George Erdi was born in Budapest, Hungary in 1939. In 1956, in a brief period before the Soviets crushed the revolution in Hungary, he and his mother escaped to Canada (his father had died in WWII). In much the same way as his childhood friend, Andy Grove, they walked across the border at night in the snow. In those few weeks when the revolution was succeeding, the border control was loose and 200,000 Hungarians fled the country. His aunt lived in Toronto, so that was the destination.

George had completed high school in Hungary and did not need further secondary school in Canada. In his own words, he was not a “born engineer.” Coming from Soviet-controlled Hungary, he did not speak English. “After a couple of years, I enrolled in the Engineering Department of McGill University, assuming that command of the language was not a necessity in a scientific field. In my freshmen year, however, the first course I had to take was English Literature. Fortunately, the first topic we covered was Geoffrey Chaucer’s Canterbury Tales, written in middle English. None of my classmates understood a word of it either. Thus, I became an electronics engineer almost by default.” McGill University, in Montreal, is one of only three English-speaking universities in Quebec. (Not to be a name-dropper, but Les Vadasz was also Hungarian and also attended McGill – although George didn’t know him. Vadasz worked at Transitron, then the digital side of Fairchild before joining Intel.)

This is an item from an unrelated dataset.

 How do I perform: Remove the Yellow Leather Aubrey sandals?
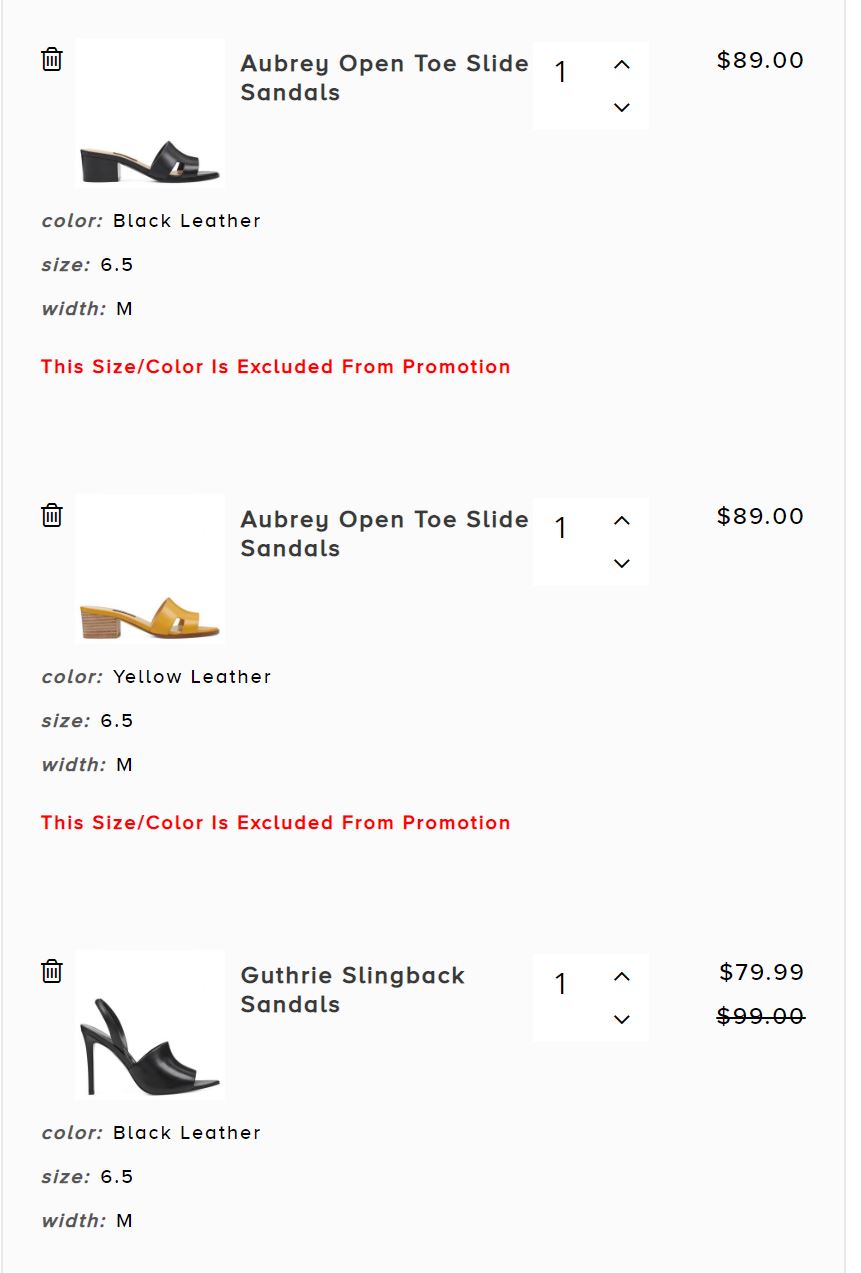click(x=52, y=515)
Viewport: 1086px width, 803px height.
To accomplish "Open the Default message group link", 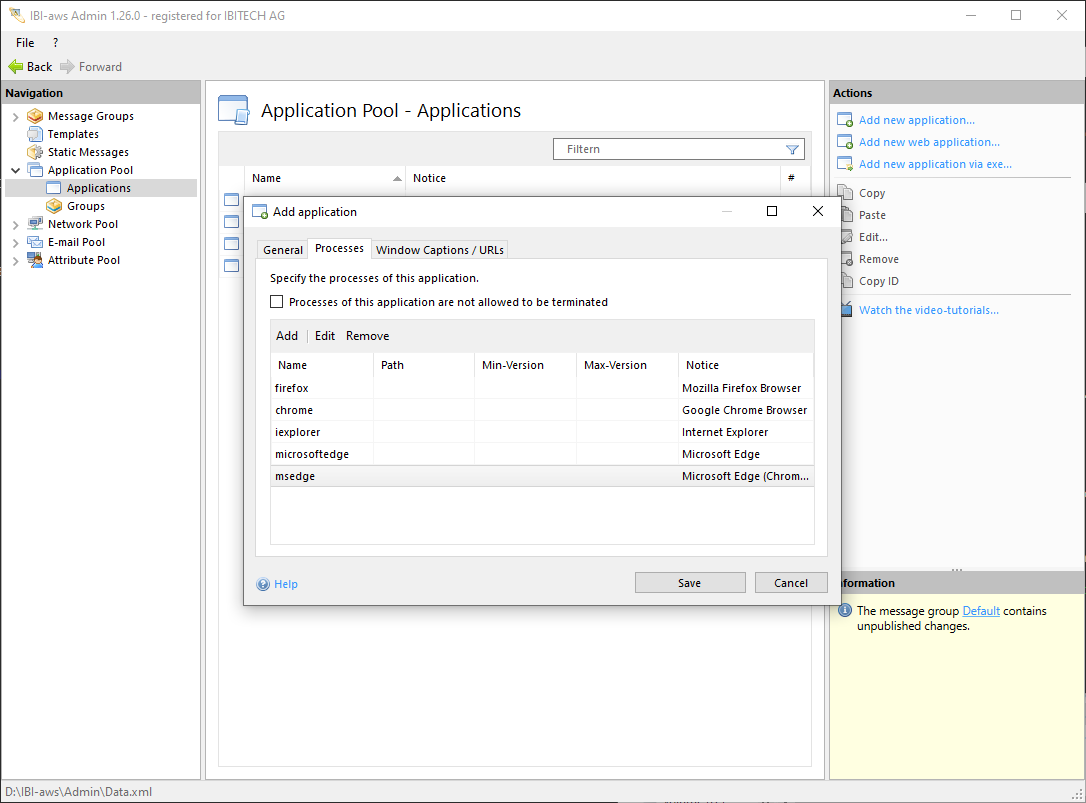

He left Montreal and went on to pursue a Master’s Degree at the University of California in Berkeley in 1965. He had been accepted at both Stanford and Berkeley, but had a scholarship to Berkeley. In those early years of the semiconductor industry, Berkeley had a small fab. He took some IC classes, but wrote his thesis in statistical communications because the IC route would have taken much longer. That is essentially where he started in analog. Andy Grove was the key process engineer at Fairchild R&D and made the recommendation for Fairchild to hire George. He says when he joined Fairchild he was basically a novice, “To quote an old joke, I did not know an integrated circuit from a segregated one. But neither did anybody else, the situation being strikingly similar to my first English class at McGill.”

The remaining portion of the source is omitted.